El pequeño Gepetto ha comenzado a recuperarse.
Ha sido justo a tiempo cuando su enfermedad recibió finalmente el tratamiento necesario, teniendo desde ya su efecto los medicamentos que le fueron suministrados.
No bien ha conseguido la fuerza necesaria para levantarse de la cama, él muestra una actitud vivaracha, juguetona.
Corretea alrededor del cochero, formulando numerosas preguntas, con una ancha sonrisa de oreja a oreja:
— ¿Volveré pronto a la escuela? ¿No podría más bien enseñarme su oficio, señor cochero? ¡Yo creo que con el tiempo podría llegar a ser igual de bueno que usted!
El cochero es testigo de esta recuperación con una gran felicidad.
O al menos, eso es lo que él aparenta por fuera: Dentro de sí mismo es un hombre dividido, invadido por numerosos remordimientos y temores.
"El chico ya se encuentra bien, y eso es lo que importa…" intenta convencerse a sí mismo, con gesto melancólico, una vez Gepetto se ha quedado dormido. "Yo solamente hice lo que tuve que hacer… ¡No tuve alternativa…! ¡Para mí no había más opción!"
Mientras Gepetto duerme, el cochero es incapaz de conciliar el sueño, dando vueltas a través de los pasillos de aquella sombría casona tal como solía hacerlo antaño, antes de asumir su oficio de cochero.
A veces tiene la impresión de que las sombras le hablan, con voces risueñas, como de chiquillos:
— ¡Mejor no andes tan distraído, cochero! ¡O terminarás perdiendo el rumbo…!
Son varias noches las que él pasa sin dormir, observando constantemente por encima de su hombro al momento de realizar sus carreras habituales, como si temiese ver detrás de sí el espectro de todas esas personas a quienes él ayudó a asaltar, señalándole con gesto acusador.
Su sangre se hiela al momento cada vez que observa a algún guardia u oficial de ley, creyendo advertir una serie de recelosos gestos de sospecha dirigidos en su dirección. Inclusive la mirada sostenida de parte de las gentes más humiles le produce esa misma impresión, pareciéndole que en cualquier momento todas esas personas arremeterán en cualquier momento en su contra, llevándole violentamente a rastras hasta el patíbulo, a fin de ahorcarle.

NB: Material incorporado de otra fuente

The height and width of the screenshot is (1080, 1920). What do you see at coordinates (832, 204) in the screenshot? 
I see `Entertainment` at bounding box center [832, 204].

"Y después de la muerte...El infierno…" reflexiona lúgubremente el cochero, casi imaginándose las puertas del infierno como las fauces abiertas de un enorme monstruo.
— ¡Cuidado…!—le advierte una voz a sus espaldas.

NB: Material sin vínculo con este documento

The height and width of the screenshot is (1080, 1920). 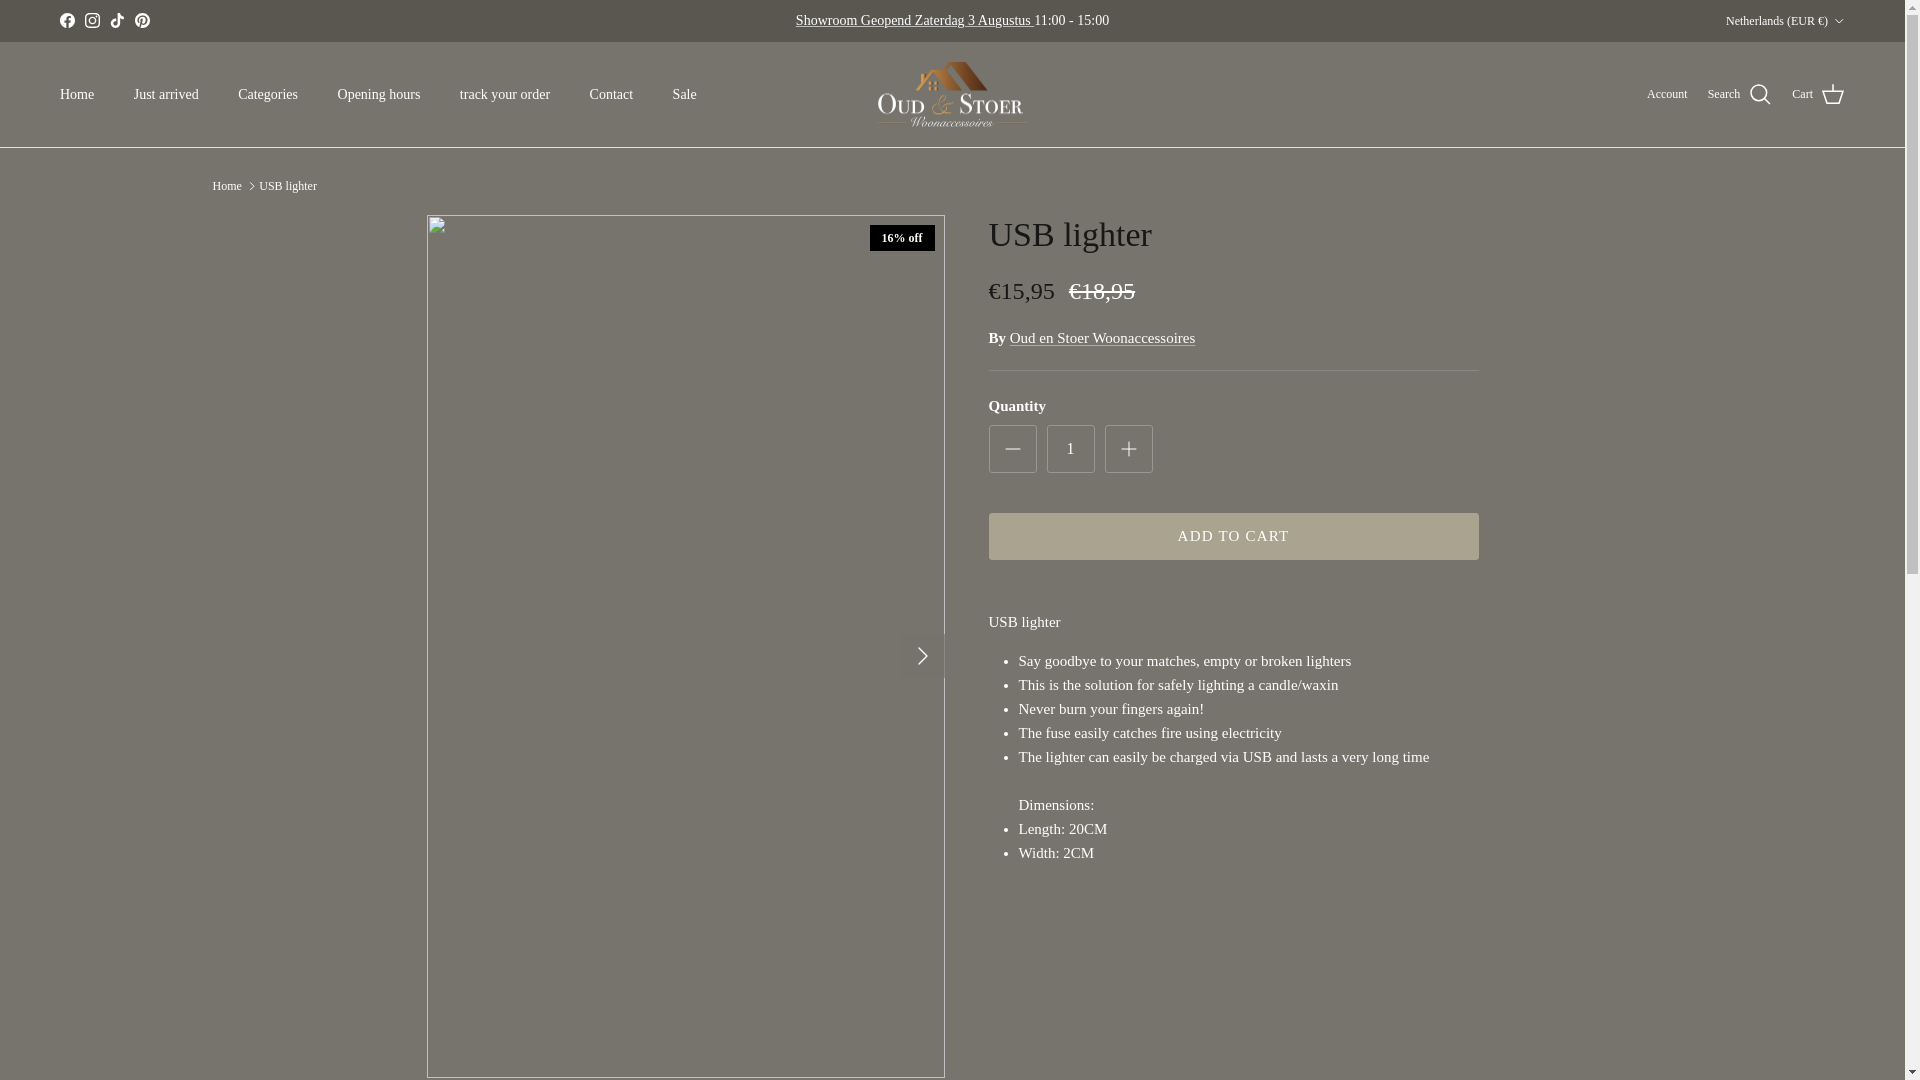 I want to click on Opening hours, so click(x=380, y=94). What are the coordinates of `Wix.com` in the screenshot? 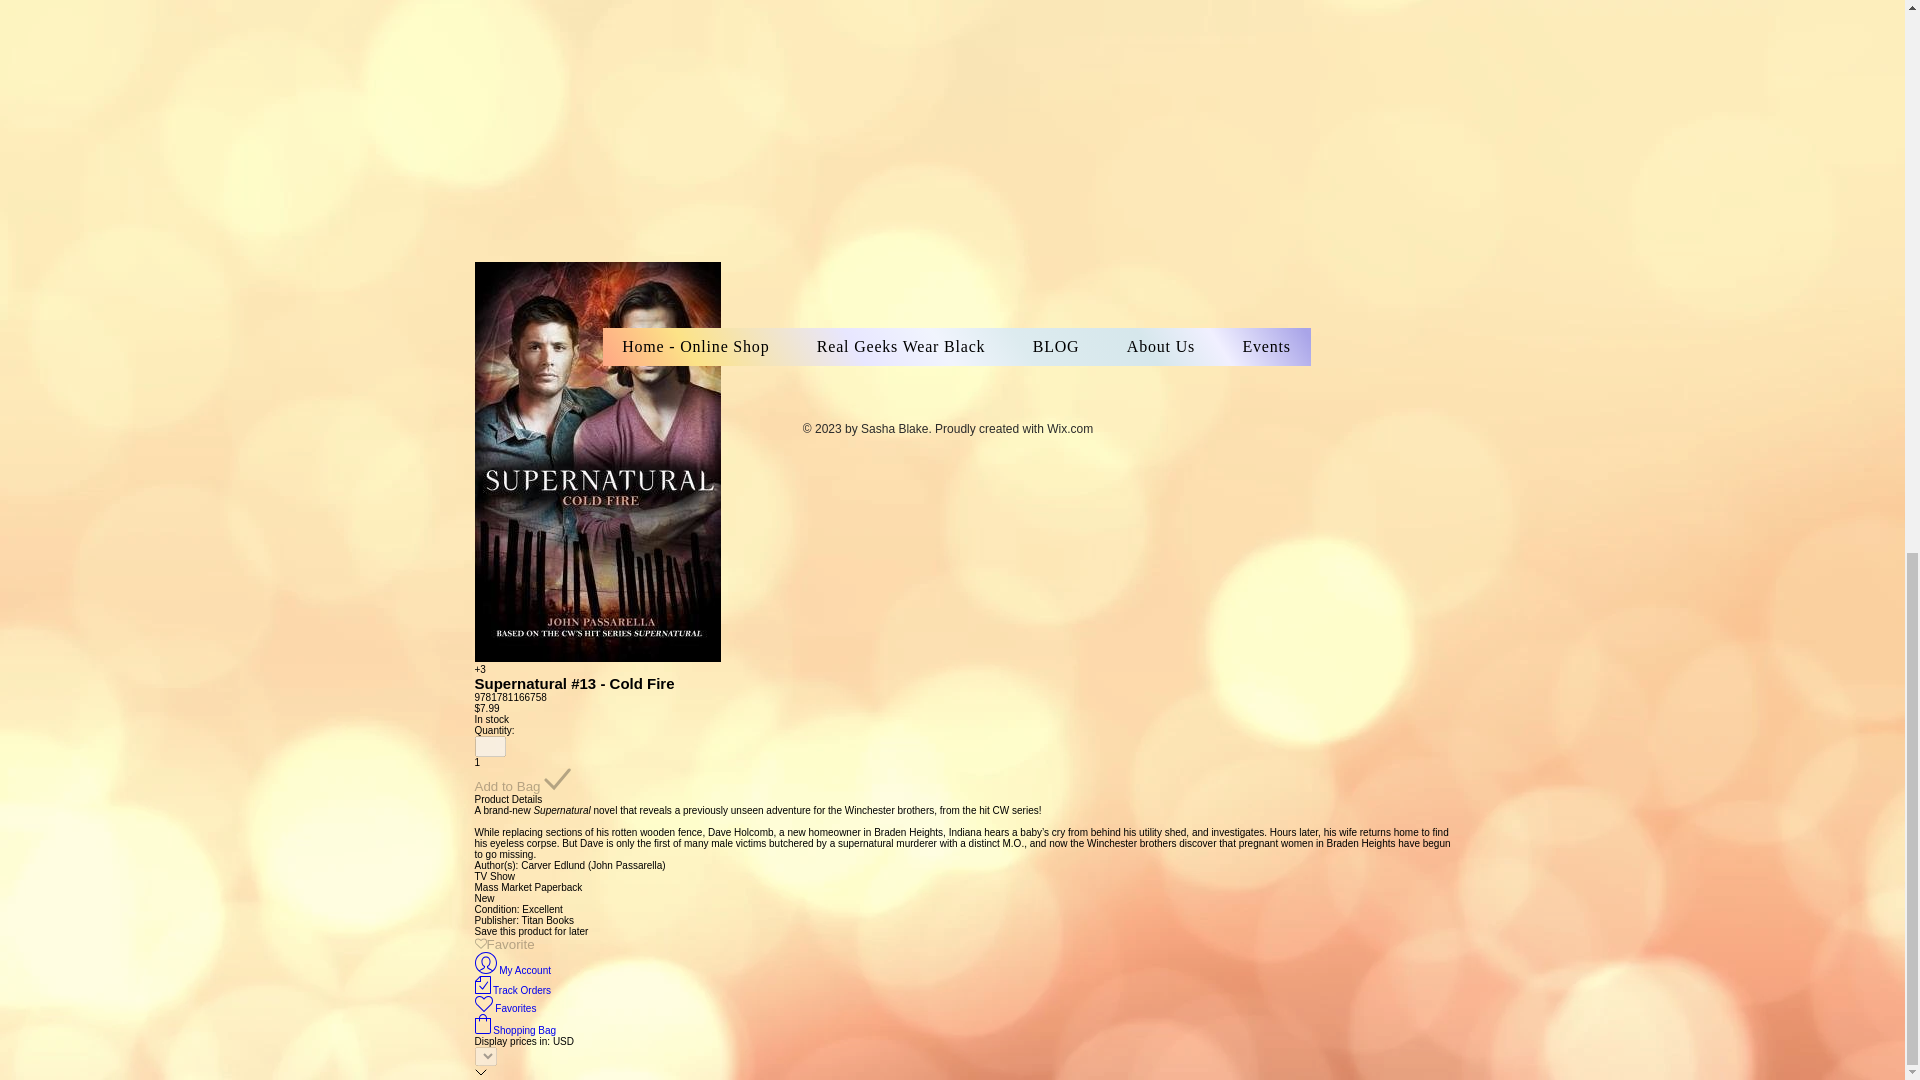 It's located at (1069, 429).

El cochero debe frenar abruptamente al caballo que tira de su carroza.
Ha estado a punto de arrollar a un hombre que acaba de caerse y tropezar sobre el empedrado de la calle.

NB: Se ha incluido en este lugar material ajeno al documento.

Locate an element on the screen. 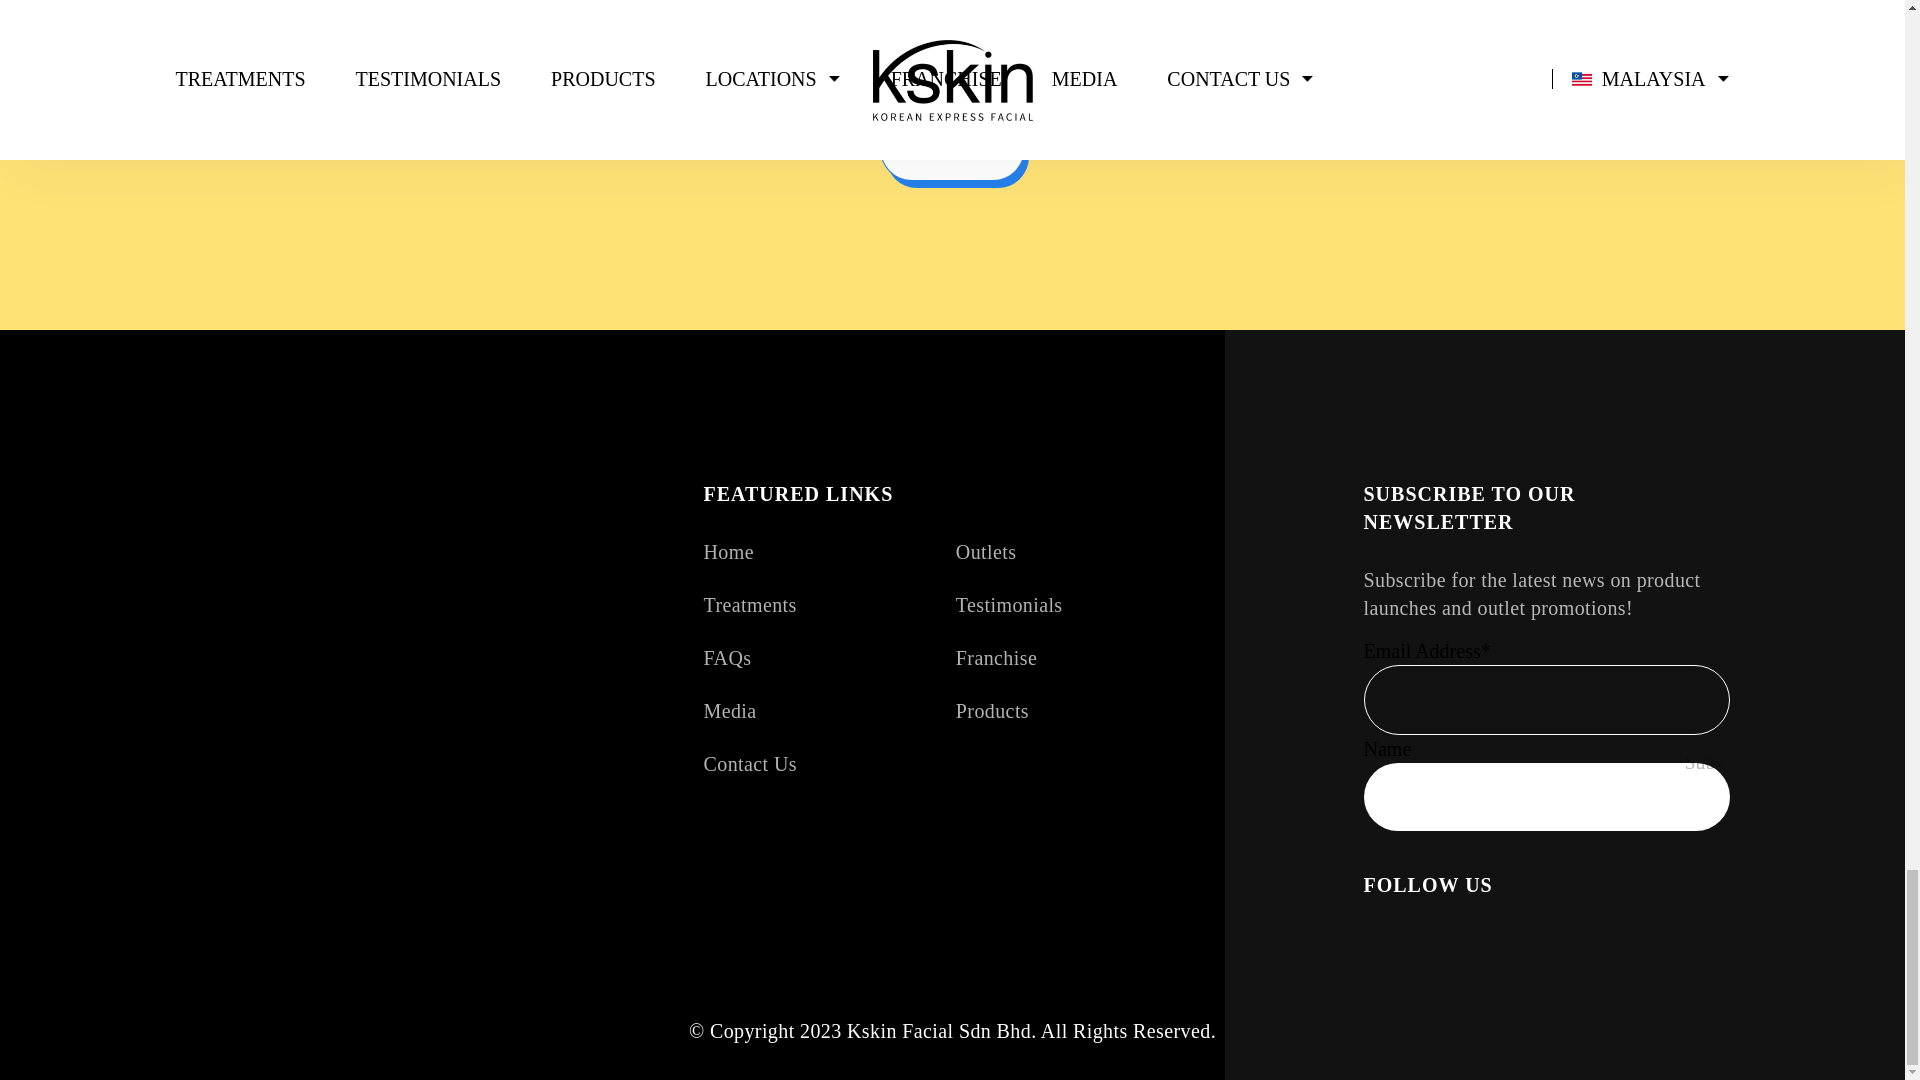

— ¡Qué torpe eres! —le reprocha con tono despectivo el viejo sacerdote a quien el cochero transporta—. ¡Un poco más y te conviertes en asesino…!
Avergonzado, el cochero se baja de la carroza a fin de ayudar a la persona que estuvo a punto de arrollar, invadiéndole el pavor al comprobar que se trata de nada menos que del propio Albéri, disfrazado nuevamente con su atuendo de mendigo ciego.
—No te preocupes… ¡Yo te perdono, mi amigo…!—repone inmediatamente Albéri, con tono falsamente piadoso, al tiempo que rodea el cuello del cochero con su brazo izquierdo, para luego susurrarle al oído:
—También esta noche necesitaré de tu servicio cochero… ¡Más te vale que no faltes…!
El cochero se siente a punto de atragantarse con su propia saliva.
En esos momentos, le invaden los deseos de matar a golpes a Albéri allí mismo con su bastón, ante los ojos de los transeúntes.
Pero no es capaz de hacerlo.
Simplemente no es capaz, por mucho que rechinen sus dientes, por mucho que apriete los nudillos, haciendo que estos sangren.
El cochero siente entonces un terrible odio y repugnancia por sí mismo, al comprender en qué se está convirtiendo, y en cómo no es capaz de luchar contra ello.